Some employers even go to the extent of denying that an injury occurred at all, with attempts at cover-up.

Medical leave

The first doctor gave Billal 18 days of medical leave with a follow-up appointment on 1 August. At the follow-up, “have another operation,” he says. This time, the finger was unstitched from the palm. “But finger still cannot move, and not have much feeling,” he explains.

He says this in a fact-of-fact way, not in any plaintive way, which suggests that he has confidence in the doctors treating him. It will get better, he seems to be saying between the lines.

At the follow-up appointment, his medical leave was extended and another appointment scheduled.

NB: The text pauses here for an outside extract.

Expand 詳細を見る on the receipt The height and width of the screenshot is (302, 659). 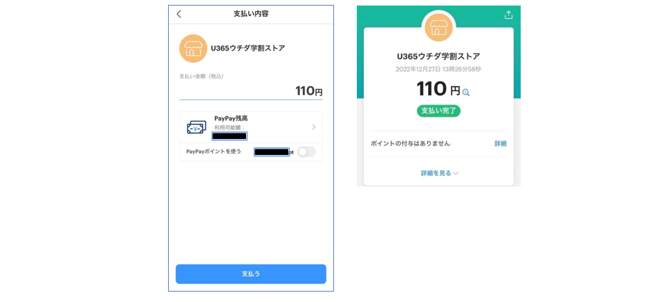click(439, 173)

Meanwhile, we check with him about his salary for July (he worked 13 days till the accident) and the medical leave wages (“MC wages”) for the second half of that month.

“Not yet,” Billal says, explaining that the company’s normal payday is around the tenth of the following month.

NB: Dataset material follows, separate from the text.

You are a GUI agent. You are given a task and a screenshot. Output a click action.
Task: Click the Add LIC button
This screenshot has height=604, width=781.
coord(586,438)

On 14 August, we call him again and this time he confirms that he had received his salary for the first half of July (before the accident) and his MC wages for the second half.

All fall down

All was looking good… until he tells TWC2 that he was asked by this employer to sign a letter withdrawing his work injury compensation claim! As at the time of writing, our case officer is looking into why that is happening. Billal says he was only told that the letter was about agreeing to go back to work once medical leave comes to an end, even if the doctor gives him a Light Duty certificate.

“But the other words in the letter say more than that,” we tell him. “They say you agree to cancel the insurance claim.”

The “other words I no understand,” he tells us in response; they were not verbally explained to him.

Without a work injury claim, Billal will not get any MC wages after the fourteenth day of medical leave (i.e. from around the end of July) and he will not be entitled to any compensation should there be permanent damage to his finger. “This is very serious,” we caution him. As at the time of writing, TWC2 is helping him keep his Wica claim alive if he so wishes.

Employers wanting to avoid Wica claims is something we see quite often. The mystery is why they are motivated thus; after all, they’ve already paid the insurance premiums, and it will be the insurer who will bear the cost of medical leave wages and disability compensation. The Ministry of Manpower would do well to conduct a study to understand this behaviour, because it undercuts the social protection objectives of the Work Injury Compensation Act. There is something inherently unjust when employers leverage migrant workers’ weak English to get them to forgo their rights.